Bilge DEMİREL, Didem Arman, Hatip AYDIN, SEVİLAY TOPCUOĞLU, Tuğba GÜRSOY, Güner KARATEKİN, Fahri OVALI

Dört İskelet Displazisi Olgusu Skeletal

Giriş: Tanatoforik displazi (TD) ve Osteogenezis Imperfekta (OI) kemik deformiteleri ve solunum yetmezliği nedeniyle hayatın ilk yılında ölüm ile sonlanan iskelet displazileridir. Olgular: İlk iki vaka prenatal takiplerinde TDden şüphelenilen ve solunum sıkıntısı nedeniyle servisimize yatırılan bebeklerdi. Birinci olgu term appropriate for gestational age (AGA), 2. olgu ise preterm AGA idi. Göğüs kafesi, üst ve alt ekstremitelerinde ileri derecede kısalık mevcuttu. Genetik konsültasyonu sonucunda olgular TD tanısı aldı. Üçüncü ve dördüncü vakalar ise takipsiz gebelikler sonucunda doğmuş ve solunum sıkıntısı nedeniyle servisimize yatırılmıştı. Her iki bebek de term small for gestational age (SGA) idi ve başın gövdeye oranı artmıştı. Palpasyonla geniş fontanelleri mevcuttu. Kalvariumlarında irili ufaklı çok sayıda kıkırdak parçaları palpe ediliyordu. Genetik konsultasyonu ile OI tip 2 tanısı alan olgular postnatal 1. haftada solunum yetmezliği nedeni ile kaybedildiler. Sonuç: İskelet displazisi tiplerinin tanınması uygun genetik danışmanlık vermek için gereklidir. Postnatal fizik muayene ve detaylı radyolojik inceleme ayırıcı tanıda yardımcıdır.

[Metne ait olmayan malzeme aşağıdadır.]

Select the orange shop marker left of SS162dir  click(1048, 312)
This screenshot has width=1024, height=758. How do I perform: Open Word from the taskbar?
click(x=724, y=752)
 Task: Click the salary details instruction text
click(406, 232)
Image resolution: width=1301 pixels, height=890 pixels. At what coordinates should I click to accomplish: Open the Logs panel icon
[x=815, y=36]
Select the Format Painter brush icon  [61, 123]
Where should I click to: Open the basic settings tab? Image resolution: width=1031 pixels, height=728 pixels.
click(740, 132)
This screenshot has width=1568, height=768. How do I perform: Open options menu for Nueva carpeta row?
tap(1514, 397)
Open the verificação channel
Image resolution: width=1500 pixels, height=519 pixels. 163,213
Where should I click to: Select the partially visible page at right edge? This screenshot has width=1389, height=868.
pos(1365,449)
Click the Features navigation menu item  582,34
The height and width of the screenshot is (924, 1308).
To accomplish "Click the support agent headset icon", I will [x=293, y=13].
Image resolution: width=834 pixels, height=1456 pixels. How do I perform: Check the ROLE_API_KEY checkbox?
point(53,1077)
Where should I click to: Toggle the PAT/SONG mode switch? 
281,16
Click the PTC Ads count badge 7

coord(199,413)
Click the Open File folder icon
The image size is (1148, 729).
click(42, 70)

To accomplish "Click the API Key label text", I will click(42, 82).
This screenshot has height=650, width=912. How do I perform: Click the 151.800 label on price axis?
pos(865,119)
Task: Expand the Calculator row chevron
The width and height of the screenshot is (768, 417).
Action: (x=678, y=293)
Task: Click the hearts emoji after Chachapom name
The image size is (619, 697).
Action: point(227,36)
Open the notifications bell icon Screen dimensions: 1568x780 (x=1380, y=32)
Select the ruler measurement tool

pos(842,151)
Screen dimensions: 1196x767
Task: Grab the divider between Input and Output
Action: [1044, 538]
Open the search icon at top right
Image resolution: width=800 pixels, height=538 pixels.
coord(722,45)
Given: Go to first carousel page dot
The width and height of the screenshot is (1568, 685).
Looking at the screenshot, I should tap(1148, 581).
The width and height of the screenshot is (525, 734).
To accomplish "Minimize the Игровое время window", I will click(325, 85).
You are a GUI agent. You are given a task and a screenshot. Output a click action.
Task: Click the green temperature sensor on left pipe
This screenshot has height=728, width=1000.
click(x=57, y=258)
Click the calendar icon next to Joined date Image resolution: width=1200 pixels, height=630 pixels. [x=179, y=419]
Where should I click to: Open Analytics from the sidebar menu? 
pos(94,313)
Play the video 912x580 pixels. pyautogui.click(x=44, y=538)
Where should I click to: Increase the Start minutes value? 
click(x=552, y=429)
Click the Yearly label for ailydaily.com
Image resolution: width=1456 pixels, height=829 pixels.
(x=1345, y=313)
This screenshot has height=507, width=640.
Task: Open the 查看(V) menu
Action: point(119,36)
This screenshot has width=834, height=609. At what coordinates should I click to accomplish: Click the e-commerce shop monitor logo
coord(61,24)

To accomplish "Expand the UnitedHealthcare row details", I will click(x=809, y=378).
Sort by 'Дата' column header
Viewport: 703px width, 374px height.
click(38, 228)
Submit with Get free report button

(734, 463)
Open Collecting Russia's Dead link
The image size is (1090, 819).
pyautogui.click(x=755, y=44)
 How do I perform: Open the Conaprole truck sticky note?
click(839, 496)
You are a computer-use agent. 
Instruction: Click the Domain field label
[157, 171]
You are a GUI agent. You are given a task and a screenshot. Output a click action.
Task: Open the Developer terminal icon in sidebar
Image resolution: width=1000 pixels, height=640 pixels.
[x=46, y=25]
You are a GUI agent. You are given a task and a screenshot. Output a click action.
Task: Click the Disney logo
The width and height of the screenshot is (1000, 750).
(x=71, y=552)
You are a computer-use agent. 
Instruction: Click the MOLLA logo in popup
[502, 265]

Dysplasia: Report of Four Cases

Introduction: Thanatophoric dysplasia (TD) and osteogenesis imperfecta (OI) are characterized with bone deformities. Cardiorespiratory failure leads to death mostly in the neonatal period. We presented two infants with TD and two infants with OI type II. Cases: Our first and second cases, with an antenatal diagnosis of skeletal dysplasia, were admitted to neonatal intensive care unit due to respiratory distress. First infant was born to a 30 years old mother at term with a birth wight of 2800 grams. Second case was born to a 24 years old mother at the 33th gestational week with a birth weight of 1900 grams. In physical examination both had a coarse facies, large fontanelle, low nasal bridge, narrow thoracic cage and their extremities were extremely short. Genetic consultation yielded a diagnosis of TD. Infants succumbed to respiratory failure in the 4th and 8th days of life respectively. Third and fourth cases lacked antenatal visits. They were hospitalized due to severe respiratory distress. Both infants were term SGA. They had large heads compared to trunk. Fontanelles were large and multiple fractures were palpable in the skull. Genetic consultation yielded a diagnosis of OI type II. Infants succumbed to respiratory failure in the 4th and 3th days of life respectively. Conclusion: Identification of skeletal dysplasia is essential for genetic counselling. Postnatal physical examination and detailed radiologic investigation may be helpful for differential diagnosis.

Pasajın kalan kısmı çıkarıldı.